My body is changing.
I don’t know if you see it. You probably don’t see it. Body changes, usually, are felt times one hundred million by the person wearing the skin only, but that doesn’t mean they aren’t real. That doesn’t mean they shouldn’t make a person feel so many things about themselves.
Yesterday, I took a garbage bag and attacked my closet.
“Nothing fits anymore!” I proclaimed like an enemy conquering new territory that’s smaller than they thought.
Adam was there but he didn’t know what to say and that’s because I’ve said this before and he’s said all the right things back but one who is on a self-blahhhh mission doesn’t have the time to listen. So he sat there and I went barreling through.
I picked up short skirts. Tops with edges that crept just a tiny bit below the peak of my rib cage. Jeans with so many holes in them it was hard to figure out where to put my feet.
“And also! All my clothes are for someone who is 22!”
“Yes! I can agree with that!” Adam responded as if this was something he had said before, when I wasn’t ready to hear it, so I didn’t.
You turn 30 and you’re supposed to feel different. That’s not really what happens. You turn 30 and everyone tells you that you should feel different. But the truth is that you don’t. You feel alive, like any other day, almost like any other year.
The truth is, if you’re like me, by age 30, you’ve already felt all kinds of different from the people around you, those with kids, houses, husbands, hopeful career paths that go high up in one direction.

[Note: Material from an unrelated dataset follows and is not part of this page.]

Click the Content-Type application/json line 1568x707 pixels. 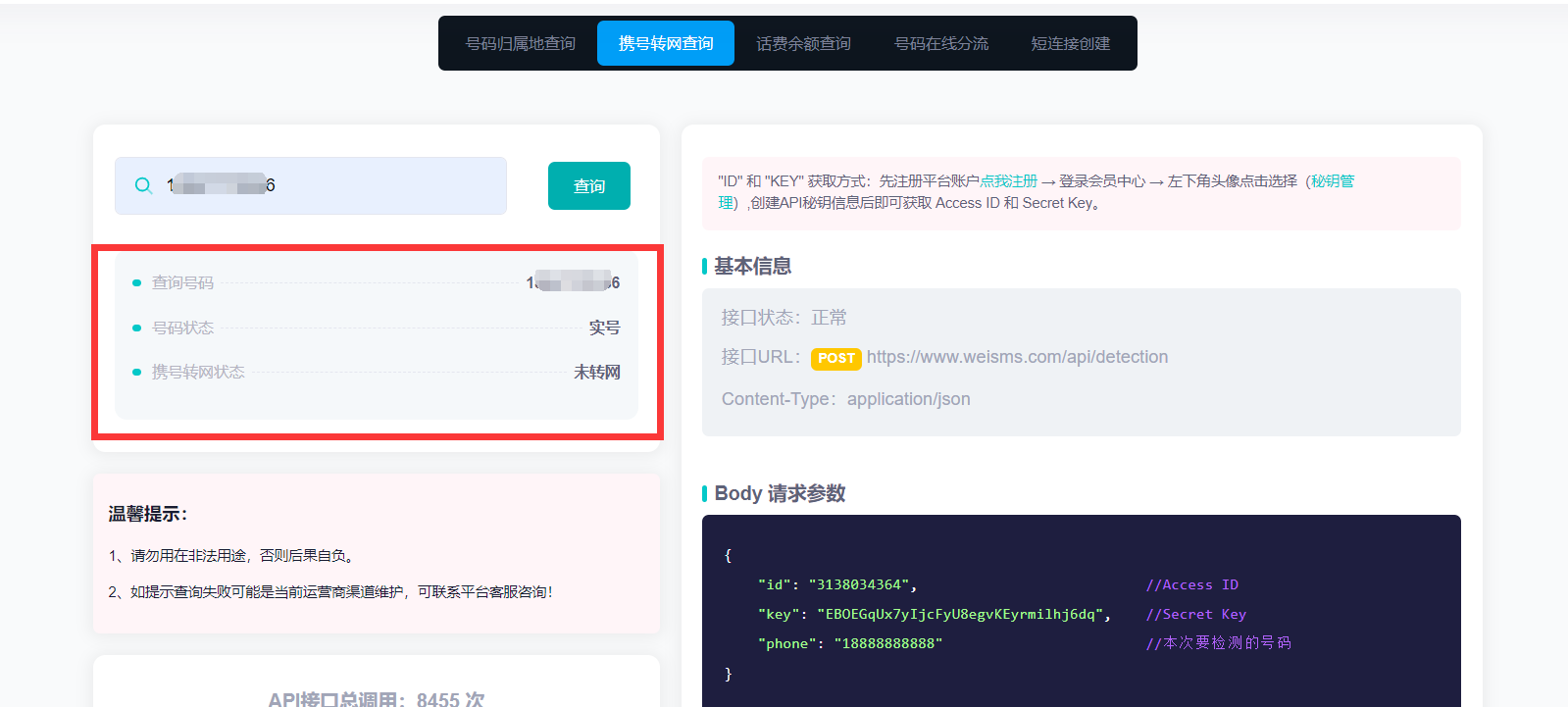click(x=845, y=399)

It’s not like the second you turn 30, you update your wardrobe or spend quality time examining the changes of your body that come with age, that come with stress, that comes with time.

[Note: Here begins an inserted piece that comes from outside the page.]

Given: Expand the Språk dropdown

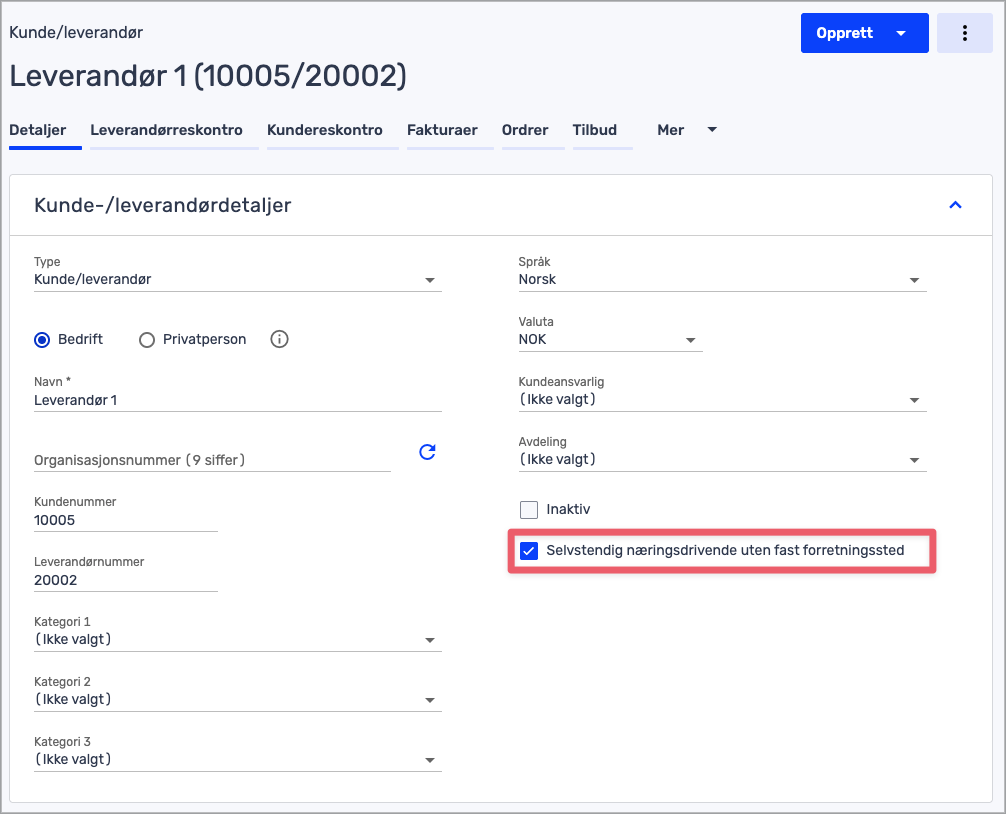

Remember when you were 9 and you desperately wanted to stop wearing shorts from the Limited Too but the shorts at Wet Seal were too big, too teenage for you? But you convinced your mom to buy them anyway and when you put them on they floated on your body like a blow-up pool raft?
This is the reverse. This is that feeling twisted in reverse.
So what do you do?
Donate all the clothes in your closet? Stop eating pizza? Work out twice a day?
No. No. No. Please no.
I picked through the things that no longer fit. I pulled them off hangers, out of folded piles. I looked at myself in the mirror, naked, I examined poking hips and belly fat. I saw myself at 22. Now again, at 31.

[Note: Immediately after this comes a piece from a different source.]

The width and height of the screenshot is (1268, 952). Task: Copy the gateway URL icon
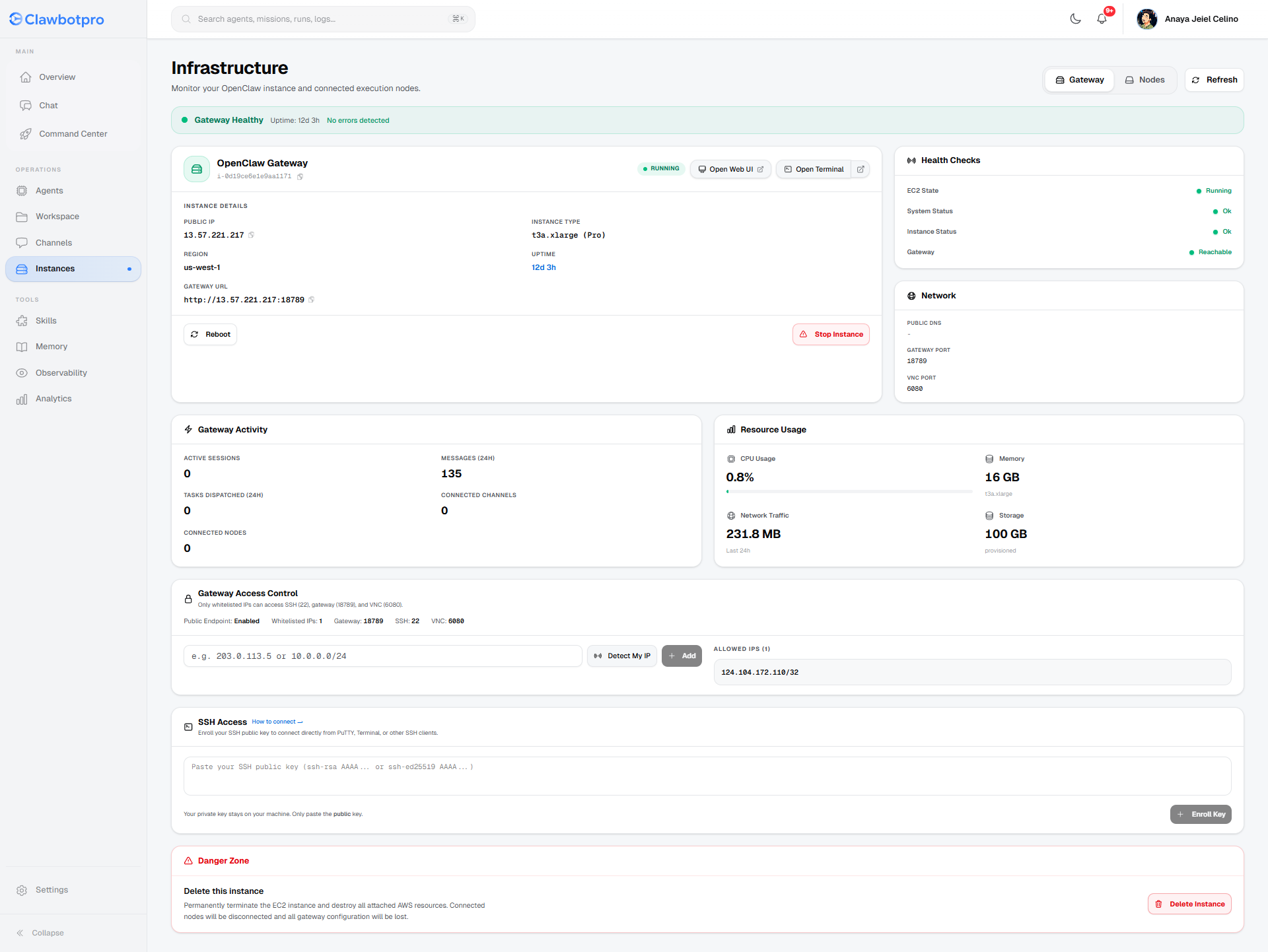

So here I am, on the path of learning about this body. Understanding how to make it healthy. Figuring out a new style that fits me now, not then.
And most importantly, accepting the outer layer that holds together the person who I am. Even if it’s different. Well, Jen, It’s yours.
“Rome wasn’t built in a day,” I mumbled to myself before opening the fridge and eating a handful of mini ice cream cones from Trader Joes.